Un’emergenza igienico-sanitaria e ambientale macchia le acque di Sant’Agata, fiero vessillo Bandiera Blu. Una fogna a cielo aperto continua a sversare liquami in mare, una ferita aperta da mesi e rimasta finora senza soluzione.
A riaccendere i riflettori sullo scandalo è Salvatore Scandurra, vicepresidente del VI Quartiere in quota Lega. La sua prima denuncia formale era stata protocollata il 16 agosto dello scorso anno: una nota dettagliata in cui si segnalava la fuoriuscita di liquami tra via Caporal e via Caristi, indicando come probabile causa l’inadeguatezza dimensionale delle condutture, costantemente ostruite da accumuli di sabbia.
Da allora, però, la situazione è rimasta immutata.

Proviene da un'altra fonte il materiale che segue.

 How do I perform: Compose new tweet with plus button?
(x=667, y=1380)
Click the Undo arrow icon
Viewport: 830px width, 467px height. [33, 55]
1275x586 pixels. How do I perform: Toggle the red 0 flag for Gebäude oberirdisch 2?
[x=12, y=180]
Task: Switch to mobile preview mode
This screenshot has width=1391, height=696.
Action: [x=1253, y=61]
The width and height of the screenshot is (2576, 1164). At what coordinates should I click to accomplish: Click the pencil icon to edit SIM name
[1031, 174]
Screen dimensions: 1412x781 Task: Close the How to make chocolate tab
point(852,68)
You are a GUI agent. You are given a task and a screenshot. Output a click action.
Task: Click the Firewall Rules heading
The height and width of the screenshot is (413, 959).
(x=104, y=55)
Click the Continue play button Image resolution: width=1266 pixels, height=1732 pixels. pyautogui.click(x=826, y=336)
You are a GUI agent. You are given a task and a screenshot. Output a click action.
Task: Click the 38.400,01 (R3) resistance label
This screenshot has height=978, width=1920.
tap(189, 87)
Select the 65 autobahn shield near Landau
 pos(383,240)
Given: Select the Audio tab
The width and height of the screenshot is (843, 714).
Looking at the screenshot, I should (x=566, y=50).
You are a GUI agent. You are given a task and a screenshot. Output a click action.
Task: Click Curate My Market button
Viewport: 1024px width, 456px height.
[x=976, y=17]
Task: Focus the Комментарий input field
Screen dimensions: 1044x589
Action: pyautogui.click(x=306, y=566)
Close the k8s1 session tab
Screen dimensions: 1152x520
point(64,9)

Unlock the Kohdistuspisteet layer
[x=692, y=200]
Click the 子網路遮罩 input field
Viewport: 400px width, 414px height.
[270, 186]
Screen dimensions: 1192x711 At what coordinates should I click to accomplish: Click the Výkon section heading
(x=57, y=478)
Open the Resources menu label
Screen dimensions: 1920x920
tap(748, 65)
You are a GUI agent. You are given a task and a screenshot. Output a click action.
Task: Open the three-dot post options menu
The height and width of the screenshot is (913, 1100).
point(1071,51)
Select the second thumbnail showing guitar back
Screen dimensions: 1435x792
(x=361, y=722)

Un’inerzia che ha spinto l’esponente leghista a puntare il dito direttamente contro l’amministrazione del sindaco Federico Basile e l’AMAM.
«È inaccettabile che a distanza di sei mesi l’azienda non abbia ancora posto rimedio a una condizione pericolosa per i residenti», incalza Scandurra, che riserva alla giunta una stoccata tutta politica sulle priorità di governo: «Mi auguro che tra un taglio di nastro e l’altro, e tra una corsa e l’altra a garantire contributi a pioggia, l’amministrazione Basile trovi il tempo per risolvere un problema concreto che danneggia l’ecosistema e mette a rischio la salute pubblica».